Delahaye Type 103 "Monte Carlo"

Der "Großleiter"-Kraftwagen mit Magirus-Leiter

Der französische Bausatz-Hersteller Heller führte lange Zeit dieses äußerst exklusive Feuerwehr-Fahrzeug in seinem Programm, wobei der Name "Heller" immer schon für ein zwar eher überschaubares, aber dafür sehr gut ausgewähltes Bausatz-Sortiment steht.  So paßt auch dieses besondere Modell sehr gut in jede Nutzfahrzeugsammlung. Die Bauanleitung schreibt zur Historie auszugsweise folgendes:

Der "Großleiter"-Kraftwagen ist ein mit einer 26m langen Ganzmetall-Leiter ausgestattetes 1937er Modell des Fahrzeuges Delahaye Type 103. Speziell bestellt von der Stadt Monaco, wurde dieses einmalige Exemplar 1939 an die Feuerwehr Monaco geliefert. Es war bis 1968/69 im Einsatz und wurde von der Stadt Bonneville erworben.

Baujahr 1939 Motor Delahaye 6 Zylinder
Länge 8,35 m Bohrung 107 mm
Breite 2,20 m Hub 84 mm
Höhe 2,58 m Hubraum 3557 ccm
Getriebe 4 Gang Gemischbildung 1 Solex Vergaser
       
Feuerleiter Magirus    
  26 m, 4-teilig, Ganzmetall    

 

Klicken für hohe Auflösung, ca. 200 kB Das imposante Modell verfügt über einen sehr gut detaillierten Aufbau mit drehbarem Leiterturm, einer ausziehbaren Leiter und einer lenkbaren Vorderachse. Weiterhin können ergänzend zu einer ausgefahrenen Leiter auch die Stützen am Fahrgestell ausgestellt werden.

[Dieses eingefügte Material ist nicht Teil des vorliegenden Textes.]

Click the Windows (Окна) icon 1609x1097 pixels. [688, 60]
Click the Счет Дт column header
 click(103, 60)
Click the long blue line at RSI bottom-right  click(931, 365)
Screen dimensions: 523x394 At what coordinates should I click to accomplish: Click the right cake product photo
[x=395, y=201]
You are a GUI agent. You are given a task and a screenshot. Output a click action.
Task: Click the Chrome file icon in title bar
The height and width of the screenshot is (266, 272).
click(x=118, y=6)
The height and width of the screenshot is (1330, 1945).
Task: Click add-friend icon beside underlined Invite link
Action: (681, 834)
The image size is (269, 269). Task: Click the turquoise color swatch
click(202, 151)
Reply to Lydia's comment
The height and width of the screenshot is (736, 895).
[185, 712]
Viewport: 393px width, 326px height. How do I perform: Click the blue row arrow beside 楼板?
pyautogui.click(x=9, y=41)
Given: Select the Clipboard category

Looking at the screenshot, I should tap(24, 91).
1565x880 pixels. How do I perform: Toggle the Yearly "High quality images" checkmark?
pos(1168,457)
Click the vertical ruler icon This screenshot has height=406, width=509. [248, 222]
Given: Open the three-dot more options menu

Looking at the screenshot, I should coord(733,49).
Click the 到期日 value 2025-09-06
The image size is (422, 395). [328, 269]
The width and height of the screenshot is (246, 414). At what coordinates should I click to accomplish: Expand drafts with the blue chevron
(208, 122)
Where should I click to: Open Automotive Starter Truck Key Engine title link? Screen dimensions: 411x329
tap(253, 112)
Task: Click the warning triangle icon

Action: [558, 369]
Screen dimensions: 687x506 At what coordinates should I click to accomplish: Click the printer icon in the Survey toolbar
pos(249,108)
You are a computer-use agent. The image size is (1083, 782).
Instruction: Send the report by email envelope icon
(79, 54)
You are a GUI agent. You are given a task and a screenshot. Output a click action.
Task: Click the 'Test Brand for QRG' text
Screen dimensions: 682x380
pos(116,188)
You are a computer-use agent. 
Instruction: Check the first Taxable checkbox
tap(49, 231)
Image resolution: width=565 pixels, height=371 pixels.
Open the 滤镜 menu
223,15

Allerdings sind die "beweglichen" Teile recht filigran, sodass man das Modell nach Fertigstellung besser nicht mechanisch überstrapazieren sollte. Es ist ja auch nicht zum Spielen gedacht...

   
Die Heckansicht zeigt recht gut die klassisch-elegante Linienführung der Karrosserie. Die um diese Zeit sehr beliebten Weißwandreifen runden diesen Eindruck ab.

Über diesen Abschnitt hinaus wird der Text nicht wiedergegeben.